Clearly, variable q is global and initialized. From this answer, we expect q variable to be stored in initialized data segment (.data) within program file but it is a pointer, so it's value (which is an address in heap segment) is determined at run time. So what's the value stored in data segment within program file ?

My try:
In my thinking, compiler allocates some space for variable q (typically 8 bytes for 64 bit address) in data segment with no meaningful value. Then, puts some initialization code in text segment before main function code to initialize q variable at run time. Something like this in assembly :

     ....
     mov  edi, 4
     call operator new(unsigned long)
     mov  DWORD PTR [rax], 13  // rax: 64 bit address (pointer value)

     // offset : q variable offset in data segment, calculated by compiler
     mov  QWORD PTR [ds+offset], rax // store address in data segment
     ....
main:
     ....

Any idea?

2

There are 2 answers

4
Dietrich Epp On BEST ANSWER

Yes, that is essentially how it works.

Note that in ELF .data, .bss, and .text are actually sections, not segments. You can look at the assembly yourself by running your compiler:

c++ -S -O2 test.cpp

You will typically see a main function, and some kind of initialization code outside that function. The program entry point (part of your C++ runtime) will call the initialization code and then call main. The initialization code is also responsible for running things like constructors.

8
Peter Cordes On

int *q will go in the .bss, not the .data section, since it's only initialized at run-time by a non-constant initializer (so this is only legal in C++, not in C). There's no need to have 8 bytes in the executable's data segment for it.

The compiler arranges for the initializer function to be run by putting its address into an array of initializers that the CRT (C Run-Time) startup code calls before calling main.

On the Godbolt compiler explorer, you can see the init function's asm without all the noise of directives. Notice that the addressing mode is just a simple RIP-relative access to q. The linker fills in the right offset from RIP at this point, since that's a link-time constant even though the .text and .bss sections end up in separate segments.

Godbolt's compiler-noise filtering isn't ideal for us. Some of the directives are relevant, but many of them aren't. Below is a hand-chosen mix of gcc6.2 -O3 asm output with Godbolt's "filter directives" option unchecked, for just the int* q = new int(13); statement. (No need to compile a main at the same time, we're not linking an executable).

# gcc6.2 -O3 output
_GLOBAL__sub_I_q:      # presumably stands for subroutine
    sub     rsp, 8           # align the stack for calling another function
    mov     edi, 4           # 4 bytes
    call    operator new(unsigned long)   # this is the demangled name, like from objdump -dC
    mov     DWORD PTR [rax], 13
    mov     QWORD PTR q[rip], rax      # clang uses the equivalent `[rip + q]`
    add     rsp, 8
    ret

    .globl  q
    .bss
q:
    .zero   8      # reserve 8 bytes in the BSS

There's no reference to the base of the ELF data (or any other) segment.

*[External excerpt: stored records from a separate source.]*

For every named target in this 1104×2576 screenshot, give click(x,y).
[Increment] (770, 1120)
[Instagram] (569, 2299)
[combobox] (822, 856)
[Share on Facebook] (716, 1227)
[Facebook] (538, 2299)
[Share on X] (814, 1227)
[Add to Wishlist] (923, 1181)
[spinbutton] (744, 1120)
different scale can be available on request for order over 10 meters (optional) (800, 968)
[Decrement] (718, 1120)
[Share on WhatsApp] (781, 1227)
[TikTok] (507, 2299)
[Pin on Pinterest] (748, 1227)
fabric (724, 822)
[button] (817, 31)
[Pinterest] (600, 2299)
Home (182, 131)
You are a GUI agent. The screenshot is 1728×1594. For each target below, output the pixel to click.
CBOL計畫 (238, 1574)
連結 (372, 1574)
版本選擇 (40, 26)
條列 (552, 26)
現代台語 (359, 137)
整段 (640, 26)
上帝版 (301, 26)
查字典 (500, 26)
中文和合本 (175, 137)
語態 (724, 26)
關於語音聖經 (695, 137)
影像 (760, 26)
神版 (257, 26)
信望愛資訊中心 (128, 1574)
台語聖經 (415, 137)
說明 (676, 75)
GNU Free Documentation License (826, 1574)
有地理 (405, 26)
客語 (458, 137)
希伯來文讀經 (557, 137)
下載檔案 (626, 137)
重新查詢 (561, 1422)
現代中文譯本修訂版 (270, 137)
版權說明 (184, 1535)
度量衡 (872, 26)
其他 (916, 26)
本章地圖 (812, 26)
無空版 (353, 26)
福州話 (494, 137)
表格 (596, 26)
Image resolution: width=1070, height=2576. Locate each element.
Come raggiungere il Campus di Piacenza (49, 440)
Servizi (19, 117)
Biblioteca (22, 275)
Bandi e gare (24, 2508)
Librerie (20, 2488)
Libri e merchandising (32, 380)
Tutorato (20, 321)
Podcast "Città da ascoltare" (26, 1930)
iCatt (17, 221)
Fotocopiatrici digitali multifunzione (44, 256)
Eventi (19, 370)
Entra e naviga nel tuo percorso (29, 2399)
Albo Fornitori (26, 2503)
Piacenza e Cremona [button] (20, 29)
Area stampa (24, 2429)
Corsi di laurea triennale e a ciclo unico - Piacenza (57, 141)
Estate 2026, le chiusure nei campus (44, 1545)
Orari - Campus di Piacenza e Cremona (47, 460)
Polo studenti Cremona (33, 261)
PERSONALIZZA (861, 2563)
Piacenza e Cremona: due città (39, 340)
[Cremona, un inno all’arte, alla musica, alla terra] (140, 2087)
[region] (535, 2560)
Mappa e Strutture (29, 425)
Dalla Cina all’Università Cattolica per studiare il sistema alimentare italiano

Also definitely no segment-register overrides. ELF segments have nothing to do with x86 segments. (And the default segment register for this is DS anyway, so the compiler doesn't need to emit [ds:rip+q] or anything. Some disassemblers may be explicit and show DS even though there was no segment-override prefix on the instruction, though.)


This is how the compiler arranges for it to be called before main():

    # the "aw" sets options / flags for this section to tell the linker about it.
    .section        .init_array,"aw"
    .align 8
    .quad   _GLOBAL__sub_I_q       # this assembles to the absolute address of the function.

The CRT start code has a loop that knows the size of the .init_array section and uses a memory-indirect call instruction on each function-pointer in turn.

The .init_array section is marked writeable, so it goes into the data segment. I'm not sure what writes it. Maybe the CRT code marks it as already-done by zeroing the pointers after calling them?


There's a similar mechanism in Linux for running initializers in dynamic libraries, which is done by the ELF interpreter while doing dynamic linking. This is why you can call printf() or other glibc stdio functions from _start in a dynamically-linked binary created from hand-written asm, and why that fails in a statically linked binary if you don't call the right init functions. (See this Q&A for more about building static or dynamic binaries that define their own _start or just main(), with or without libc).